Nice little illustrations!


----------



## wordancer (May 4, 2011)

Finally, I think I'm beginning to understand the difference... I think, will have to mull it over a bit. This is the most helpful article that I have read, thanks!


----------



## BirchPoint (Feb 12, 2016)

I learned on an Ashford tradutional. It had scotch tension. I loved it! My present most used wheel is a Country Craftsman. I can use either double drive, or scotch tension. I still use the scotch tension. I think scotch tension affords greater control over draw in. But, all bobbin wheels used to be double drive before the Scotch and Irish tension invention, and it worked beautifully for our ancestors. I would say to give all three methods a try, and see what you think!


----------



## Teardrop (Oct 23, 2011)

The scotch tension was invented by Ashford so that the bobbins could be easily changed out. You can google Ashford History to read the details. I have 2 of each. 3 Ashfords with scotch tension and I converted one of them to double drive, then I have an antique wheel that is double drive for my re-enactments. They are all a dream to spin on. I seem to be able to spin much finer yarn on the double drive.


----------



## ilmacheryl (Feb 3, 2013)

My traddy has both. When I was learning to spin, I used Scotch tension, but now, I prefer double drive. Of course by EEW5 only has Scotch, so I use both depending on which wheel I use. Right now, I'm spinning on my traddy but will ply on the EEW. The bobbins are bigger, so I can ply two full traddy bobbins onto one of the EEW bobbins.


----------



## Cathy B (May 15, 2014)

Teardrop said:


> I have 2 of each. 3 Ashfords with scotch tension and I converted one of them to double drive, then I have an antique wheel that is double drive for my re-enactments. They are all a dream to spin on.
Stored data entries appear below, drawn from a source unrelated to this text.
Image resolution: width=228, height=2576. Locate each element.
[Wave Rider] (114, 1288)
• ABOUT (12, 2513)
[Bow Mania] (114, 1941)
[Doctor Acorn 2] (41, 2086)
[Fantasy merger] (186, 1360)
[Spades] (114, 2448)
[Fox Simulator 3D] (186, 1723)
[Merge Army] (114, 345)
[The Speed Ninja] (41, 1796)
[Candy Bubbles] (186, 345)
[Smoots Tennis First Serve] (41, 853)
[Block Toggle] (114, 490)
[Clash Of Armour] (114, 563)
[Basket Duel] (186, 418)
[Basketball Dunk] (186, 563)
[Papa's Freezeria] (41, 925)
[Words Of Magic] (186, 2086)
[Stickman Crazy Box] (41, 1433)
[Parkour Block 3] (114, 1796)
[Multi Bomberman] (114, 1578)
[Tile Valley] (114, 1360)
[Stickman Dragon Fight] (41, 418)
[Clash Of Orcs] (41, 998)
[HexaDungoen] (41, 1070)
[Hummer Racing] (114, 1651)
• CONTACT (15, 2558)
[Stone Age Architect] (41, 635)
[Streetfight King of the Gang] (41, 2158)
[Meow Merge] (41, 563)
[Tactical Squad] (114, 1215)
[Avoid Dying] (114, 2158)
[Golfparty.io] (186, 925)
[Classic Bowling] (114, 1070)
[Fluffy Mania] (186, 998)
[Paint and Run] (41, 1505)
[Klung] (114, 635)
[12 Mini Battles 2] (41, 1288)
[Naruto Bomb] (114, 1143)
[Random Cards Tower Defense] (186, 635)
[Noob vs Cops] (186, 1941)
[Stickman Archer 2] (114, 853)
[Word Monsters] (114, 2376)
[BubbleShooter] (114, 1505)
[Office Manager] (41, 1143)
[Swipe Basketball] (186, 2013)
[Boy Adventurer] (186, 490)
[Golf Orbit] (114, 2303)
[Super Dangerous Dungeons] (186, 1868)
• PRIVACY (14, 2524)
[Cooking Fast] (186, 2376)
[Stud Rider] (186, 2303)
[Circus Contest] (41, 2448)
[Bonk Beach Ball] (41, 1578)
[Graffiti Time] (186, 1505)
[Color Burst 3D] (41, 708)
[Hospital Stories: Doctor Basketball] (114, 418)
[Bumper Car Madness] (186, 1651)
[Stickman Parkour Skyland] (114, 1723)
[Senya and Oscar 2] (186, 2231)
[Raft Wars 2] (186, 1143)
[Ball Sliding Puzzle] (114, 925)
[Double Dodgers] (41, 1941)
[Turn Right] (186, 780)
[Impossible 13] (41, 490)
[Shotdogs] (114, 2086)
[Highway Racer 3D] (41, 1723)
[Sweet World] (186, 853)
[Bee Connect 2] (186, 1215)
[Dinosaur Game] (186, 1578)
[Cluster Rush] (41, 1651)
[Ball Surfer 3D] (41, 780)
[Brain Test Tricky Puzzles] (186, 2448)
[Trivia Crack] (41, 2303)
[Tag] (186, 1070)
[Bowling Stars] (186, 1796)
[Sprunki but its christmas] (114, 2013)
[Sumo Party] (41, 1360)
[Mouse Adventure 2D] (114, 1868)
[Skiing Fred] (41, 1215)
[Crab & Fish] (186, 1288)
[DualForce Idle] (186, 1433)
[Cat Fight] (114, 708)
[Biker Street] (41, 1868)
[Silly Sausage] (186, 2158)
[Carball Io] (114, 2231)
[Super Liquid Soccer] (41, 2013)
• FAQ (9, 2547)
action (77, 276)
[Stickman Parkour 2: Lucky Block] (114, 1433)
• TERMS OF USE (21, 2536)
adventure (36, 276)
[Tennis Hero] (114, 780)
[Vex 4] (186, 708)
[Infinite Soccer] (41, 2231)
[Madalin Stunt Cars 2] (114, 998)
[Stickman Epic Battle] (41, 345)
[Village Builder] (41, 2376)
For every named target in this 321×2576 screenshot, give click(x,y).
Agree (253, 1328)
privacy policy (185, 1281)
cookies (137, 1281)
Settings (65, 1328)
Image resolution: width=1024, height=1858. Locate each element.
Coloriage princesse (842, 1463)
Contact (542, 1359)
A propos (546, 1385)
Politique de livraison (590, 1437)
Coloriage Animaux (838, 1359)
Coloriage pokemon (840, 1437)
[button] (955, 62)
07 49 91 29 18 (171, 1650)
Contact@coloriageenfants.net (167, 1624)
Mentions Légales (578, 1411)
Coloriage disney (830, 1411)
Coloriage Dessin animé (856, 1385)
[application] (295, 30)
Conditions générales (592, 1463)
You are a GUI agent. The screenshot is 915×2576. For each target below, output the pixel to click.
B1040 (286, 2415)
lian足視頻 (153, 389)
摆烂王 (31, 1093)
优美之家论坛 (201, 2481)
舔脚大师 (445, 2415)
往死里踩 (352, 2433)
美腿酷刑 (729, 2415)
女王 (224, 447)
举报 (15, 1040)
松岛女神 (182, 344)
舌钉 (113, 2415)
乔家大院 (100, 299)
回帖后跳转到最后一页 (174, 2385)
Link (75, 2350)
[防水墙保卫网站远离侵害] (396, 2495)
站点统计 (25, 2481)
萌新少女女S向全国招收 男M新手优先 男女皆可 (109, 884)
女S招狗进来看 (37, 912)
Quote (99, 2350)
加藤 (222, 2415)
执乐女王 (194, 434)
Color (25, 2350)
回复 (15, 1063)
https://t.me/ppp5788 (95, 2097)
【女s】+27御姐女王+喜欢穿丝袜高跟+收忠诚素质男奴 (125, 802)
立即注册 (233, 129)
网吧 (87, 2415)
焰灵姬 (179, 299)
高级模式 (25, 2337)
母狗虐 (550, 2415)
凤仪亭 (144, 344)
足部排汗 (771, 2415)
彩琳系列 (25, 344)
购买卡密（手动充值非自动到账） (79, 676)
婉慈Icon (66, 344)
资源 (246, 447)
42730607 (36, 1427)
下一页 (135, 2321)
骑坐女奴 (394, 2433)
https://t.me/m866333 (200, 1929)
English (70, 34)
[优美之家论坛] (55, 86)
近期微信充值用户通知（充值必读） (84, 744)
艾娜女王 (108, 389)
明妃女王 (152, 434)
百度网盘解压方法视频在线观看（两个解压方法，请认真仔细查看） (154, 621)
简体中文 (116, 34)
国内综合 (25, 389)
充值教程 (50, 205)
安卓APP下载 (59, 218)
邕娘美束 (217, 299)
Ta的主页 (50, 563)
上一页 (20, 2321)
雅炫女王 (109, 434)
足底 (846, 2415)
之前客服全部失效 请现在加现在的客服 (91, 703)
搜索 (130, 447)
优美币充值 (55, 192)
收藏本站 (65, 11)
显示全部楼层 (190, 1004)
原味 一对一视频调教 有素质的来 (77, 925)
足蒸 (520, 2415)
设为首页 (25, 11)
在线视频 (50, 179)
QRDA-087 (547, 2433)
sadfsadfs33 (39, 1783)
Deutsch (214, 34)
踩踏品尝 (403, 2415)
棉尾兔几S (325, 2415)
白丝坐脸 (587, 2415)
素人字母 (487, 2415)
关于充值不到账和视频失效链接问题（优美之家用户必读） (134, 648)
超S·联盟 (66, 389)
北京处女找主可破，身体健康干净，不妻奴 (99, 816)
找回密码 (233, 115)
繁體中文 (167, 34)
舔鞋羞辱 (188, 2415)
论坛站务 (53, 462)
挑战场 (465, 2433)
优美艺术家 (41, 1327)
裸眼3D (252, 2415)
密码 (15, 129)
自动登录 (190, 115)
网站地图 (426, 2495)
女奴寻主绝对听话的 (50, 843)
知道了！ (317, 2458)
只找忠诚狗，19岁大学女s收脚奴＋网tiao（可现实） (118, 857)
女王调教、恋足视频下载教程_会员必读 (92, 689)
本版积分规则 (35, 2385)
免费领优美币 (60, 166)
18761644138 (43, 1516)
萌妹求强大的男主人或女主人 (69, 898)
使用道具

I seem to be able to spin much finer yarn on the double drive.


I have found the same to be true for me, I can spin a much finer yarn with the double drive.


----------



## spinninggill (Apr 9, 2011)

I learned on the double drive wheel my father made,(before the advent of Ashfords et al) which is still in use, but as it has very small bobbins, I don't use it a lot. The double drive wheel was the most common of 'antique' wheels (apart from the great or Muckle , wheel which didn't have that type of mechanism.) Scots and Irish tension are a 'modern' invention. The double drive wheel is very much faster in speed,but much more fiddly to change the bobbin and then get the tension exactly right again. They are much more difficult for beginners to learn on. In the past, spinners were looking to make fine yarns for weaving and knitting and the double drive is excellent for that.


----------



## jenjoyo (Sep 21, 2011)

Why do double-drive wheels make it easier to spin fine yarn?


----------



## Tofino5 (Jul 7, 2012)

jenjoyo said:


> Why do double-drive wheels make it easier to spin fine yarn?


Because the take-up tension is lighter than when using scotch tension.


----------



## jenjoyo (Sep 21, 2011)

Oh. Thanks.


----------



## Tofino5 (Jul 7, 2012)

You're welcome.


----------